Некоторые из них советовали дать сражение в чистом поле, дескать: "силы равны, даже если римлян больше — мы не бабы". Другие предлагали послушаться Веслева и уйти в горы. Впрочем, и среди этих начались раздоры: "уйти в горы" каждый понимал по-своему. Всякий тарабост считал, что защищать нужно именно его гнездо. В конце концов, князь склонился к мнению тех, кто предлагал защищать Скопы. Дарданы решили пересидеть за стенами. Не нашлось никого, кто бы им рассказал, какие города брал Луций Базилл. Так, по мелочи, всего-то два — Рим и Афины.
Легионные машины отстали от армии на несколько дней, обоз с ними застревал буквально на каждом шагу.

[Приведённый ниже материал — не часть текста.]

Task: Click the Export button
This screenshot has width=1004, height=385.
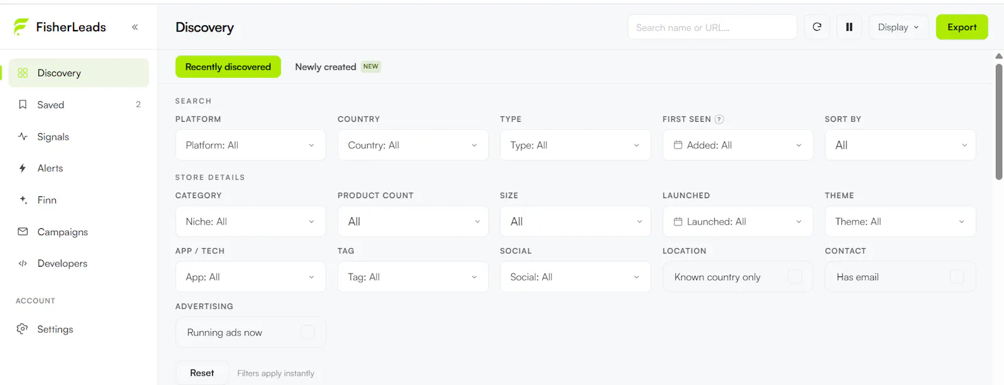Action: pyautogui.click(x=962, y=27)
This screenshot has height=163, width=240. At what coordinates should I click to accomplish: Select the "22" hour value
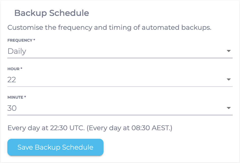click(12, 80)
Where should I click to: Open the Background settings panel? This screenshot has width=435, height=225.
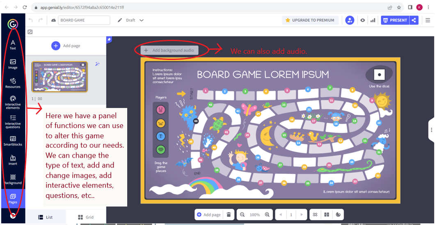(x=13, y=179)
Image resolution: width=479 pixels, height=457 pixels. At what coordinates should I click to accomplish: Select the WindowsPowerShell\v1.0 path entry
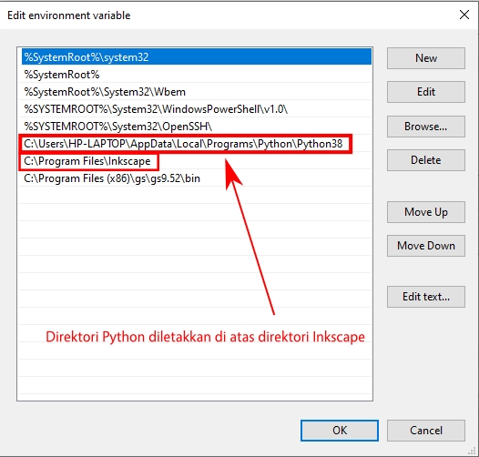(197, 109)
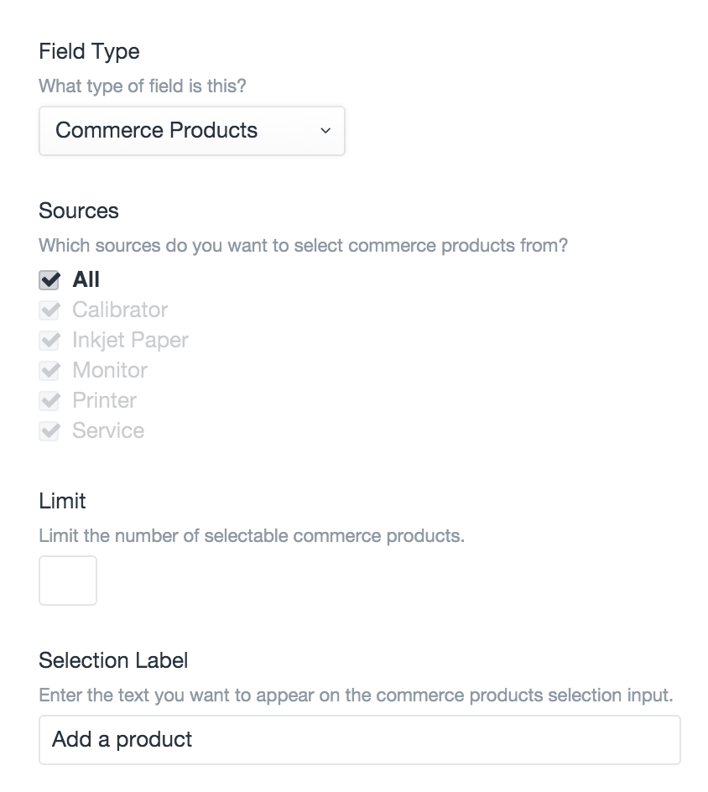Click the Selection Label heading
Screen dimensions: 708x792
[113, 660]
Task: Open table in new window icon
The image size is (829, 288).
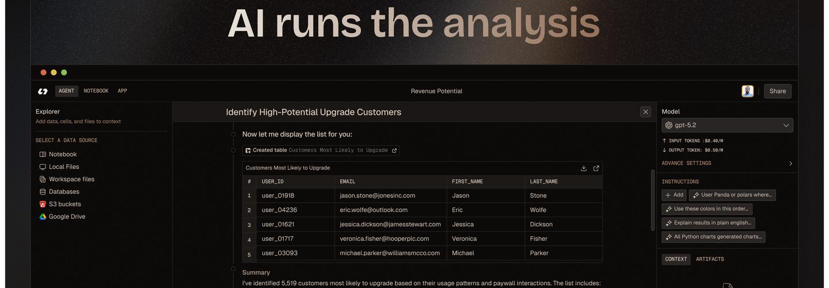Action: click(596, 168)
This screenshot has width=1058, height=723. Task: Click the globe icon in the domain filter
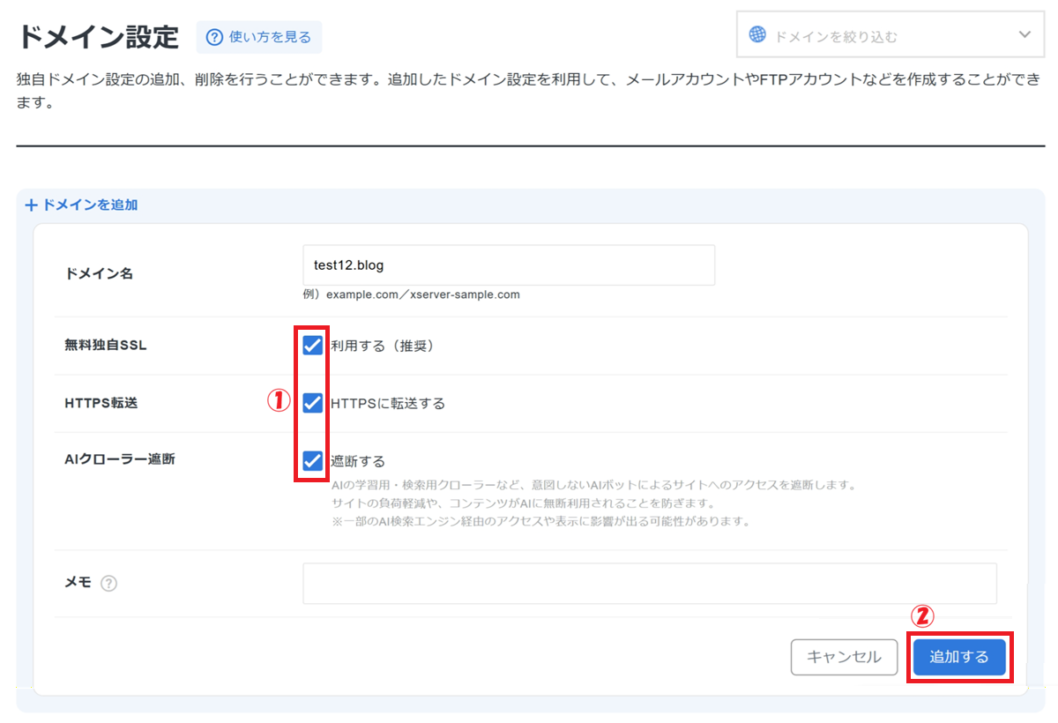coord(757,35)
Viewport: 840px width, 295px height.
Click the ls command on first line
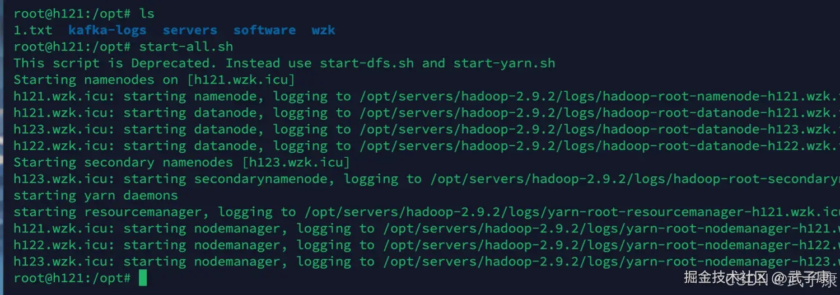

Когда до города оставалась пара переходов, Базилл вызвал Асдулу, которого держал при себе с тех пор, как тарабост добровольно согласился служить Риму.
— Скажи-ка мне, какое войско могли собрать твои соплеменники.
Асдулу не зря прозвали "Скорым" — решения он принимал быстро и всегда держал нос по ветру. В нынешней ситуации сориентировался мгновенно, и с тех пор всячески старался показать свою полезность. Непривычно было ему, важному тарабосту, лебезить и унижаться, но римляне ведь все равно когда-нибудь уйдут, даже если не все, а противостоящие им, считай, скоро Залмоксиса увидят. Такой шанс в князья угодить, раз в жизни выпадает. Вот и сейчас он недолго губами жевал, прикидывал.
— Десять тысяч могут собрать, пятнадцать — вряд ли.
Базилл кивнул, такая точность его устроила.
— И все здесь сидят?
— Того мне не ведомо, однако, Ратопор всех скликал сюда и, вроде бы, согласились. Разве что, кто-то не успел подойти.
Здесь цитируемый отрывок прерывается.